Sometimes when, trying to understand him, she spoke of the good work

he was doing for his serfs, he would be vexed and reply: "Not in the

least; it never entered my head and I wouldn't do that for their good!

That's all poetry and old wives' talk--all that doing good to one's

neighbor! What I want is that our children should not have to go

begging. I must put our affairs in order while I am alive, that's all.

And to do that, order and strictness are essential.... That's all

about it!" said he, clenching his vigorous fist. "And fairness, of

course," he added, "for if the peasant is naked and hungry and has

only one miserable horse, he can do no good either for himself or

for me."

 

And all Nicholas did was fruitful--probably just because he

refused to allow himself to think that he was doing good to others for

virtue's sake. His means increased rapidly; serfs from neighboring

estates came to beg him to buy them, and long after his death the

memory of his administration was devoutly preserved among the serfs.

"He was a master... the peasants' affairs first and then his own.

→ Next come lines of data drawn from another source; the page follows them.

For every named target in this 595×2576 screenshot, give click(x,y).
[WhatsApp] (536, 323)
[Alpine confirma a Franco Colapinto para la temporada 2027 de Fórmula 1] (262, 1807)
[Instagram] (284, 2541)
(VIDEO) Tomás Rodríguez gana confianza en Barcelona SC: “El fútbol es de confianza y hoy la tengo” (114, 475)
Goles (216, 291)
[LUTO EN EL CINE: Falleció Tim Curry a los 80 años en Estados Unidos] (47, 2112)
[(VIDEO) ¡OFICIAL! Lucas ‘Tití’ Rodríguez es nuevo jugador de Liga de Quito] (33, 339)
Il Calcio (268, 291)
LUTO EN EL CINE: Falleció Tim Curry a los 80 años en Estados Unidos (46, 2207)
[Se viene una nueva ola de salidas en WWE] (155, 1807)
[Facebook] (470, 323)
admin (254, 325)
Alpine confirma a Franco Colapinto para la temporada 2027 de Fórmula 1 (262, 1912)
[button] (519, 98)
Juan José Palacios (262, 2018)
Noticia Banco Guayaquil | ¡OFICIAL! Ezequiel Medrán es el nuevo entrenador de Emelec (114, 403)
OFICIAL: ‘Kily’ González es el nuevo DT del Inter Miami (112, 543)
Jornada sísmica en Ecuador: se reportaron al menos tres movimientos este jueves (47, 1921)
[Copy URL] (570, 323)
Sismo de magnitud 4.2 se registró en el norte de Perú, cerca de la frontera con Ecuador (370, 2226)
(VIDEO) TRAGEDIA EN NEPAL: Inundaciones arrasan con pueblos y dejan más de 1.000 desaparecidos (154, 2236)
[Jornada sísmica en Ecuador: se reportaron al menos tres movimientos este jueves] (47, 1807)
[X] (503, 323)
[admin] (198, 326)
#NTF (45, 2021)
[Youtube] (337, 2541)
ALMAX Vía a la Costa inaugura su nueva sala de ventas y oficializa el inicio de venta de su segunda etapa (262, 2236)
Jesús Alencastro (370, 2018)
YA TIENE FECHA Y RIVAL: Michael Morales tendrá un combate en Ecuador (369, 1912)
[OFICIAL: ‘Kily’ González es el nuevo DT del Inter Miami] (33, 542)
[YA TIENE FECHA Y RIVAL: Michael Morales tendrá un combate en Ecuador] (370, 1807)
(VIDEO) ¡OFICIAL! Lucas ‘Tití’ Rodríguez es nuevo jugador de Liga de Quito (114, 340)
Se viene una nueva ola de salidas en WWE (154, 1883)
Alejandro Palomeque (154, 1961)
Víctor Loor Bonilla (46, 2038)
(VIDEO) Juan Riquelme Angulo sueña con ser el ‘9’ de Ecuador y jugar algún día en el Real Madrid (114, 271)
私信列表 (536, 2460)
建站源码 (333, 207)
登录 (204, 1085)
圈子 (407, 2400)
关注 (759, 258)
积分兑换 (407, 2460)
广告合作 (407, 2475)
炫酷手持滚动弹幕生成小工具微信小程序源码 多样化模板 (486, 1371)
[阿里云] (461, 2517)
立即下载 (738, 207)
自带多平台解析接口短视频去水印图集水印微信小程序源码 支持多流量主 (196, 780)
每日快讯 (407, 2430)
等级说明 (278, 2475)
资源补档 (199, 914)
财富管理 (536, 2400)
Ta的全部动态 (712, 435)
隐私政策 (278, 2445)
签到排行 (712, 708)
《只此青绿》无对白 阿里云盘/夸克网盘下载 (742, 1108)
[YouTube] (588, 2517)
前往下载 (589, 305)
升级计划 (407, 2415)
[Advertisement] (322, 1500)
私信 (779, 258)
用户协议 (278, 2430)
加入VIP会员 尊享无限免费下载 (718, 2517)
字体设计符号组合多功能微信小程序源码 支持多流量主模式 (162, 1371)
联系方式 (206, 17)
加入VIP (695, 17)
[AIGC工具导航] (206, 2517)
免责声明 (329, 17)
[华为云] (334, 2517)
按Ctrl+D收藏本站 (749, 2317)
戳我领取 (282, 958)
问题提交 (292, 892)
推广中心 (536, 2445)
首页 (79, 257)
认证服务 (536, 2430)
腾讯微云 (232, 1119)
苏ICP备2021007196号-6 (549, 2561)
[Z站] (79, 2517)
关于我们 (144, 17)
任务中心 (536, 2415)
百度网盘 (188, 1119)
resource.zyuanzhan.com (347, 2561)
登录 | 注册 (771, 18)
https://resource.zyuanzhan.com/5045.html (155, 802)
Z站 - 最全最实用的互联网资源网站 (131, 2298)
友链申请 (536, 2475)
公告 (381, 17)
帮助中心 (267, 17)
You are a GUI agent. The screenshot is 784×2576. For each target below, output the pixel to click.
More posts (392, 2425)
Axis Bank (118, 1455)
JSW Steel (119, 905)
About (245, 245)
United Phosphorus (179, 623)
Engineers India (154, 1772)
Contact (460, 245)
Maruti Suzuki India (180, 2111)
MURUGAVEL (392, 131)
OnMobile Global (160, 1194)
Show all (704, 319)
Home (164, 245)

Of

course he was not to be trifled with either--in a word, he was a

real master!"

 

CHAPTER VIII

 

One matter connected with his management sometimes worried Nicholas,

and that was his quick temper together with his old hussar habit of

making free use of his fists. At first he saw nothing reprehensible in

this, but in the second year of his marriage his view of that form

of punishment suddenly changed.

 

Once in summer he had sent for the village elder from Bogucharovo, a

man who had succeeded to the post when Dron died and who was accused

of dishonesty and various irregularities. Nicholas went out into the

porch to question him, and immediately after the elder had given a few

replies the sound of cries and blows were heard. On returning to lunch

Nicholas went up to his wife, who sat with her head bent low over

her embroidery frame, and as usual began to tell her what he had

been doing that morning. Among other things he spoke of the

Bogucharovo elder. Countess Mary turned red and then pale, but

continued to sit with head bowed and lips compressed and gave her

husband no reply.

 

"Such an insolent scoundrel!" he cried, growing hot again at the

mere recollection of him. "If he had told me he was drunk and did

not see... But what is the matter with you, Mary?" he suddenly asked.

 

Countess Mary raised her head and tried to speak, but hastily looked

down again and her lips puckered.

 

"Why, whatever is the matter, my dearest?"